By the time I left university I had learned that being putty in people’s hands made me unhappy. I was full of feelings, desires and opinions, and longed to voice them. I felt, dimly, that I was a person, that I would be a person one day, and I began writing again, something which had made me happy as a child. Writing became my way out of the dark forest of non-being. In this new world away from home, I tried to find the answer to the question, what kind of woman would I be, if not like mum, who I still adored? In some ways I am still finding out, at every work meeting, at every social meal, every time someone asks me a favour. Must I say ‘Yes’?

This is not a simple question of applying the pleasure principle, ie asking what would make me happiest at that split second. Because actually, certain kinds of helping others make you happier in the long run. I have been teaching writing for 25 years, and as long as my own work is getting done, there is a deep sense of fulfilment in encouraging other writers.

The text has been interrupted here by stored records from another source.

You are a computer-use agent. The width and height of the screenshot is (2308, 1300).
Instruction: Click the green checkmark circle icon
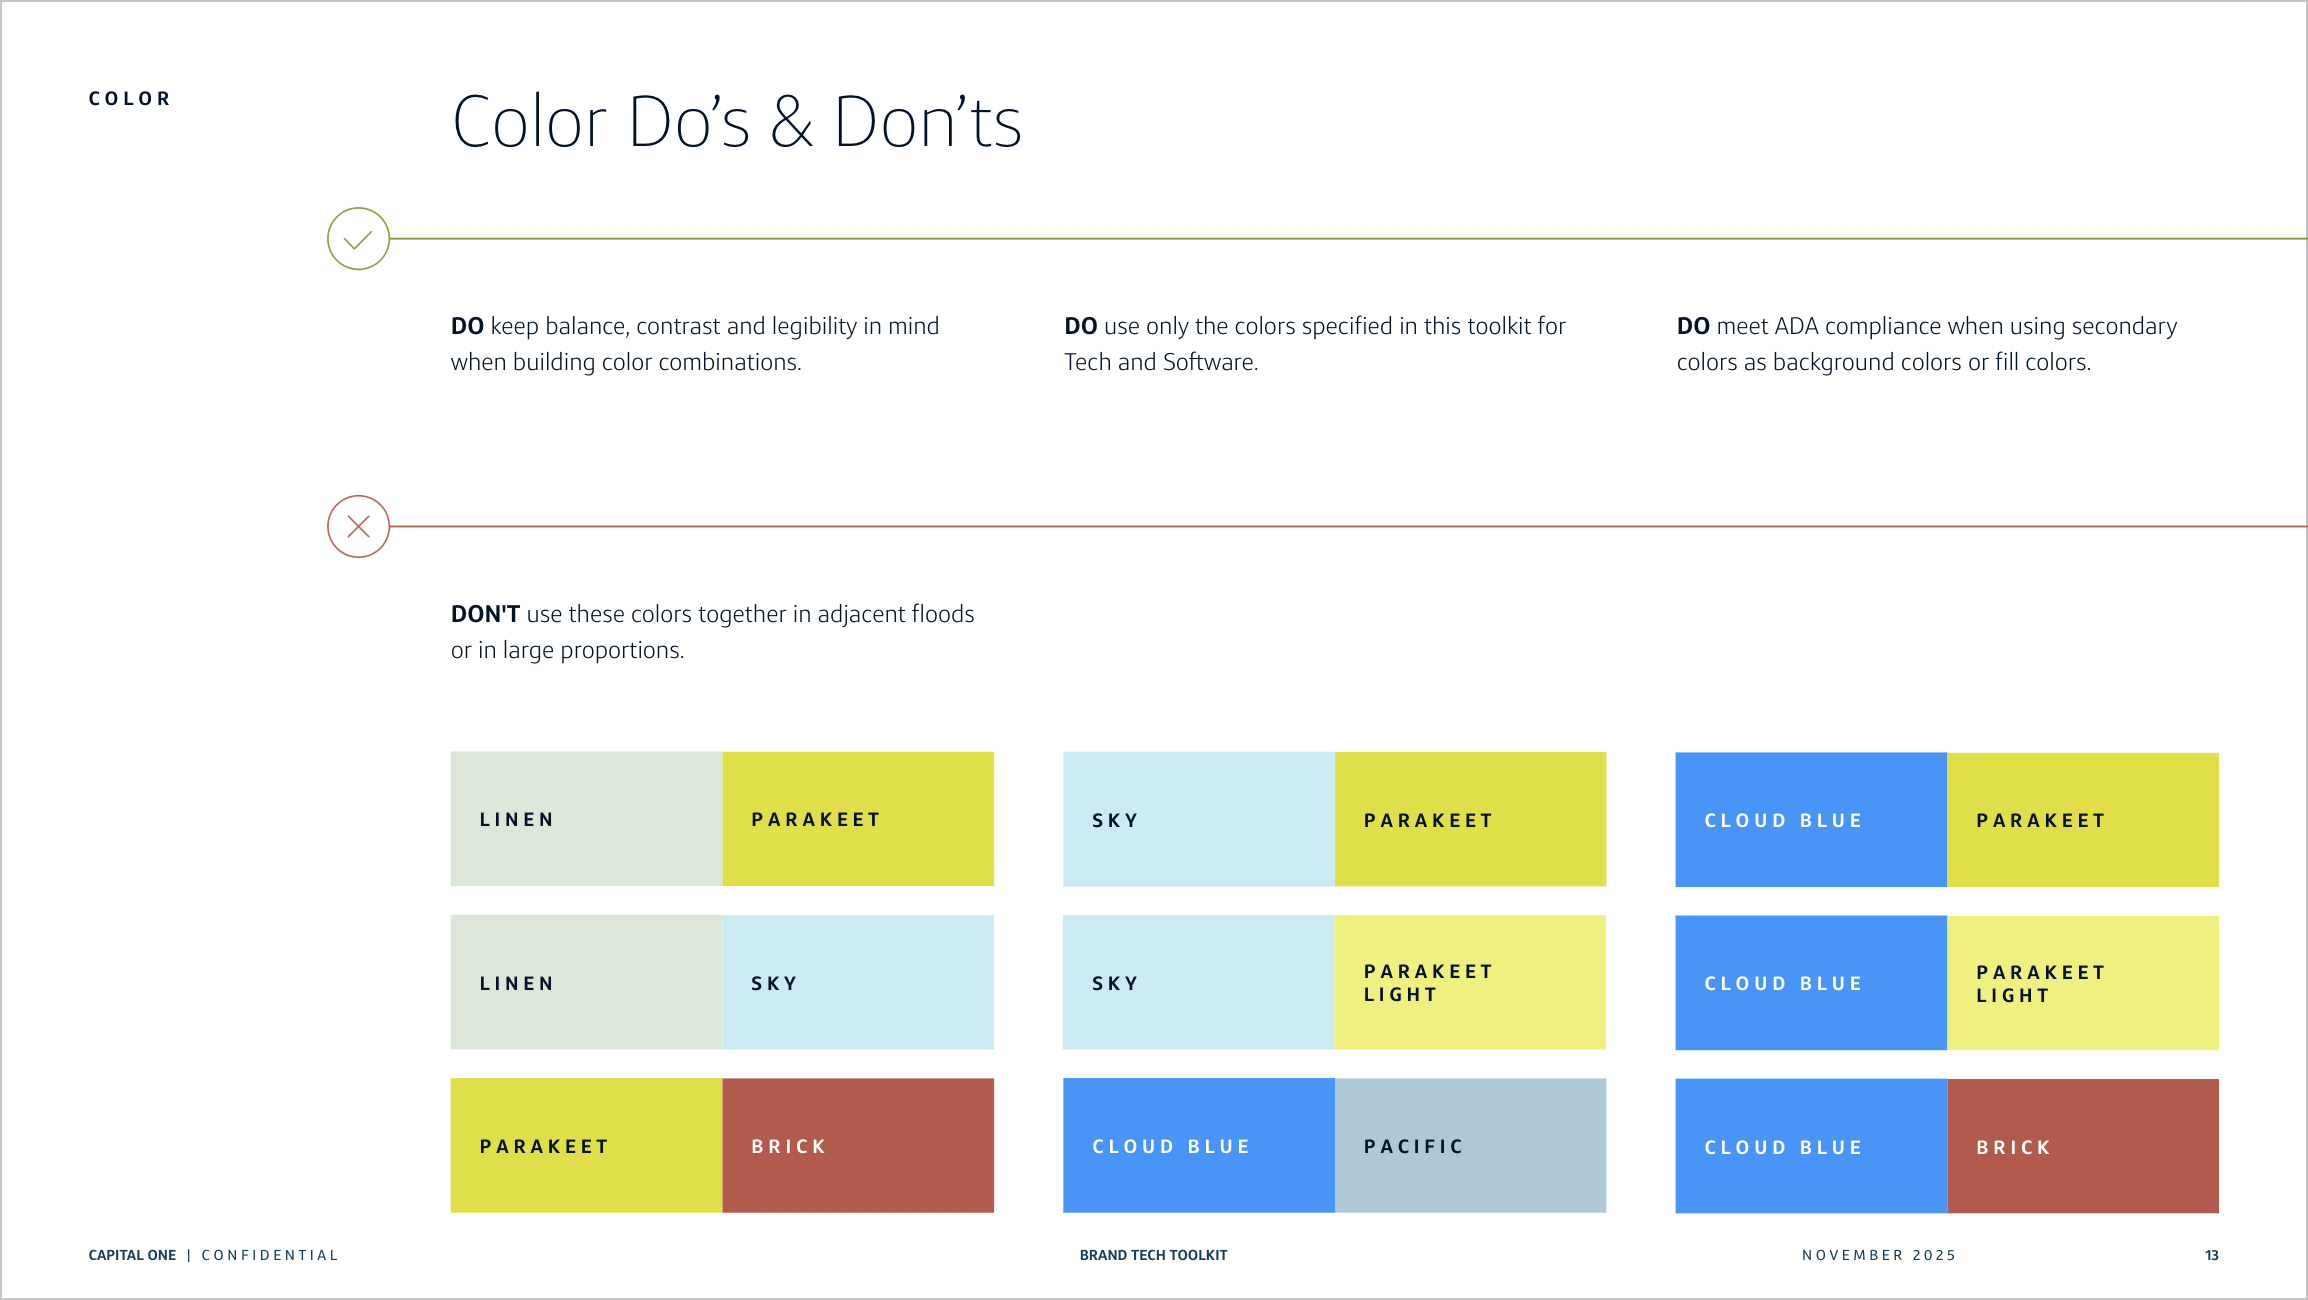[358, 239]
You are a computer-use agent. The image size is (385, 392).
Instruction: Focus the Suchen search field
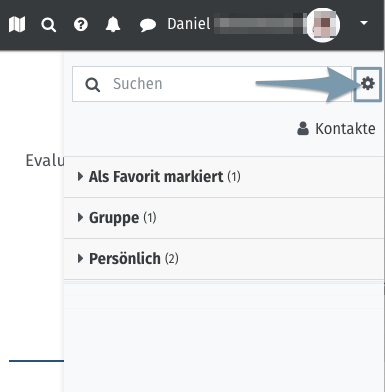pyautogui.click(x=212, y=84)
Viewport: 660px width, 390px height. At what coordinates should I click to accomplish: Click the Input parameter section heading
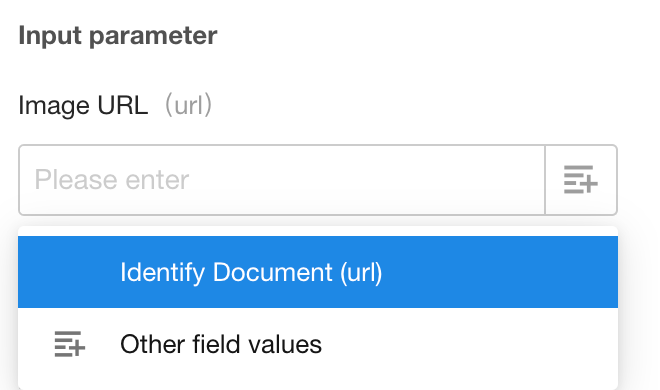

My father didn’t want my mother to work. Maybe I married late (34) because I didn’t a trust a man not to stop me working, and I loved writing, loved having the opportunity to let my real self run out into a wide white space where I had to curry favour with no one. The page feels so much freer than the enclosures of the nuclear family. I can explore all sides of questions: Blood examines how to deal with violence by the state, by terrorists and in the family, and how, in the era of MeToo, women can be themselves.

With parents who failed to love her, my larger-than-life Monica has to be monumentally selfish to survive. But we wouldn’t like her, or love her, if that was all there was to her. At the climax of the book, when it comes to the well-being of the troubled kids she teaches, she puts self-interest aside and throws everything into a fight to save their lives.